名付け親のジェフ・ディーン氏はこう述べています。

「Gemini計画は、言語モデリングに取り組むチーム間の連携を強化したいという思いから始まりました」とジェフは語る。

「『Gemini』という名前の双子という側面がぴったりだと感じました。ここでいう双子とは、旧Brainチームと旧DeepMindチームのメンバーのことで、彼らはこの野心的なマルチモーダル・モデル・プロジェクトで協力し始めたのです」

出典:How Google’s Gemini AI model got its name

言うまでもないことですが、ただの星である双子座自体に、「性格」や「繋がり」といった意味はありません。

彼らは神話や占星術によって特徴づけられた双子座のイメージから引用し、AIの名前にしたのでしょう。

ちなみに、Geminiの名付け親であるジェフ・ディーン氏はこの方です。

Jeff Dean in 2025 x
画像:Cmichel67, CC BY-SA 4.0, via Wikimedia Commons

ディーン氏は1999年半ばにGoogleに入社し、Google検索、Google広告、Google翻訳などの設計に携わり、現在は同社でチーフサイエンティストを務めている天才エンジニアです。

NASAのジェミニ計画

Geminiに込められた2つ目の意味は、NASAが1960年代に行った有人の宇宙飛行プロジェクトである「ジェミニ計画」です。

この計画では10回の宇宙飛行が行われ、米国初の宇宙遊泳や、地球周回軌道上での史上初の宇宙船同士のドッキングなど、数々の偉業が達成されました。それらは人類史上初の月面着陸を成し遂げたアポロ計画に繋がる重要な役割を果たしています。

Geminiのパッチ
NASAによるジェミニ計画のパッチ

Geminiの共同技術責任者であるオリオール・ヴィンヤルス氏は、「LLMのトレーニングという途方もない努力が、ロケット打ち上げの精神と重なるように感じた」ため、AIに「Gemini」と名付けるきっかけとなったと述べています

LLMは「大規模言語モデル」の略で、言葉通り大量のテキストデータから学習して、人間のような文章を生成・理解する特定のAI技術の事です。Geminiはもちろん、ChatGPTやClaude、GrokなどもLLMをベースに開発されています。

Nano Bananaの名前の由来

GoogleはGeminiだけでなく、画像生成AIの「Nano Banana」も提供しています。

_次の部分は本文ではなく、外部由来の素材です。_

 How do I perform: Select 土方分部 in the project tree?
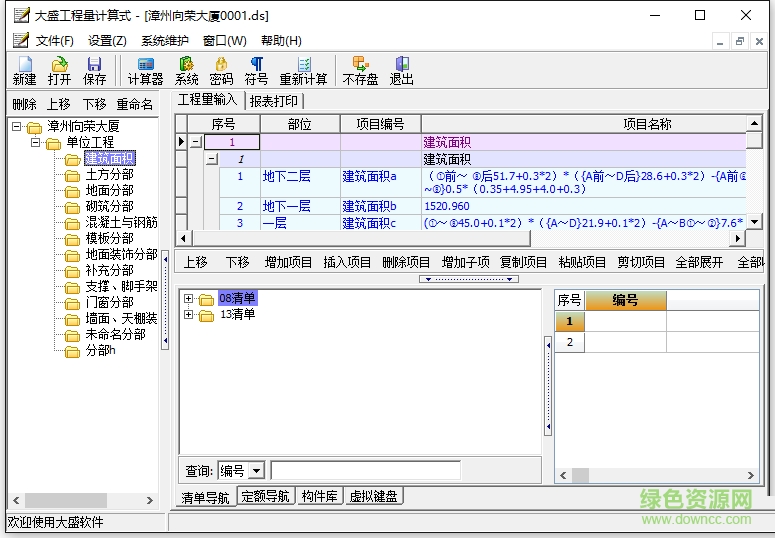[109, 175]
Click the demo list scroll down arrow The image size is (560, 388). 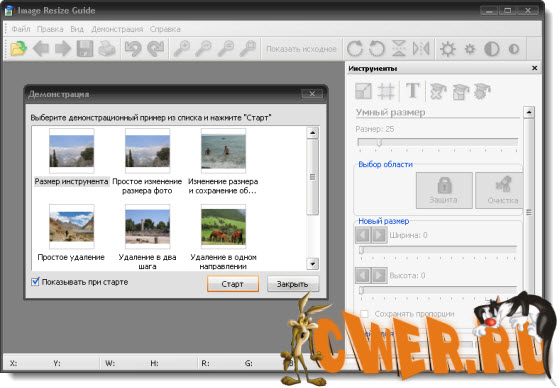pos(312,264)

この風変わりな名前は、プロダクトマネージャーのナイナ・レイシャニ氏が、2025年7月に画像生成AIの「Gemini 2.5 Flash Image」に名付けたコードネームに由来しています。

Nano Bananaの命名は、2025年7月の開発段階までさかのぼる。正式名称は「Gemini 2.5 Flash Image」と決まっていたが、リリースに向け、LMArenaで匿名でテストするためにコードネームを付けた。

名前を提案したのは、Googleのプロダクトマネジャーであるナイナ・ライシンハニ氏。同氏の2つのニックネーム「ナイナ・バナナ」と「ナノ」を組み合わせた。同僚は「全くナンセンス」と評した一方、提出期限が迫っていたこともあり、Nano Bananaが採用された。なお、ナノという名前は、ライシンハニ氏が小柄でコンピュータ好きであることに由来するという。

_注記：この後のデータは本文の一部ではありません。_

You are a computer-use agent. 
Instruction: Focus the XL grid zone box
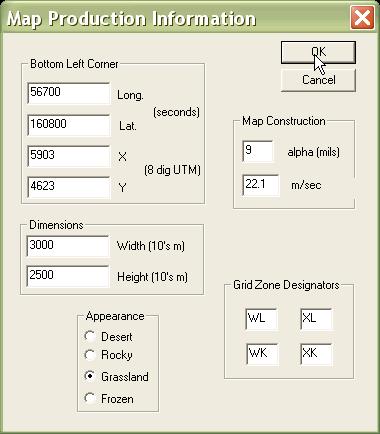click(x=316, y=319)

出典:Googleの画像生成AI「Nano Banana」、名前の由来は? 公式が明かす – ITmedia AI+

KMArenaでテストした後、Googleは2025年8月に画像生成AIを「Gemini 2.5 Flash Image」という名前でリリースしましたが、「Nano Banana」という名前もブランド名として残しました。

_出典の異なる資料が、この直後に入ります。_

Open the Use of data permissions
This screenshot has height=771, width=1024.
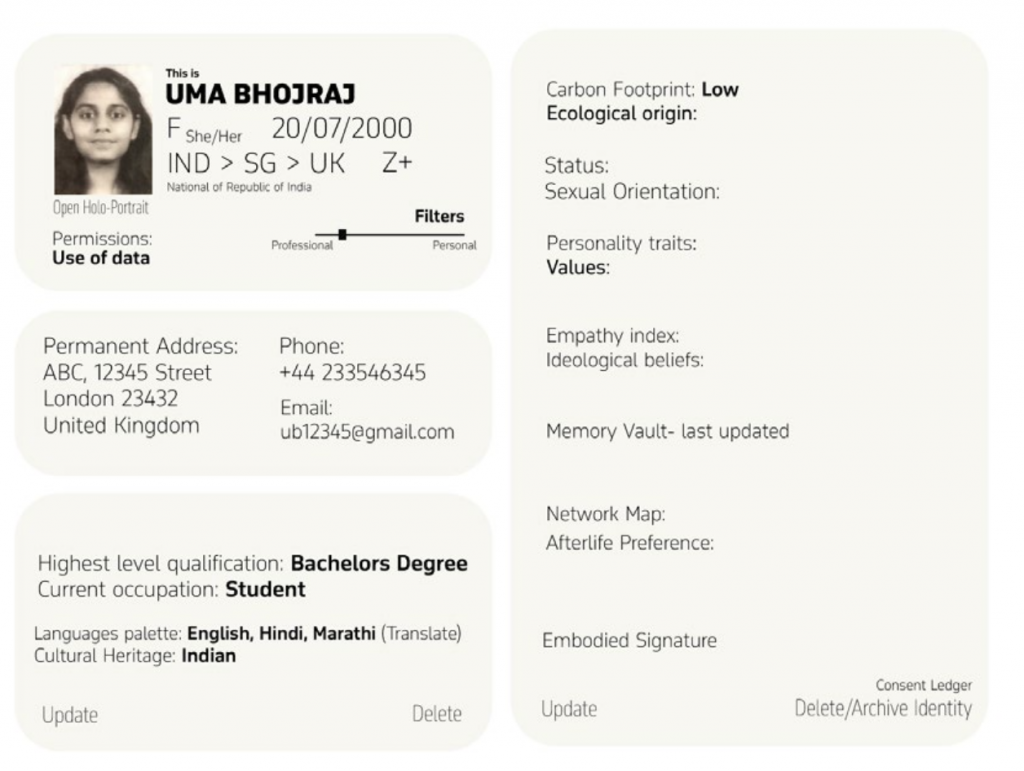pos(101,258)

さらに、2025年11月に発表された「Gemini 3 Pro Image」では、「Nano Banana Pro」という名称の方が前面に押し出されました

開発チームもこのブランド名を活かし、 Geminiの画像作成ボタンにバナナの絵文字を追加するなど、バナナをブランディングに活用しました

こうした経緯により、当初はコードネームだった「Nano Banana」という名前は、正式なブランド名となり、現在に至っています。

まとめ

ちなみに、Geminiはかつて「Bard」と呼ばれていました。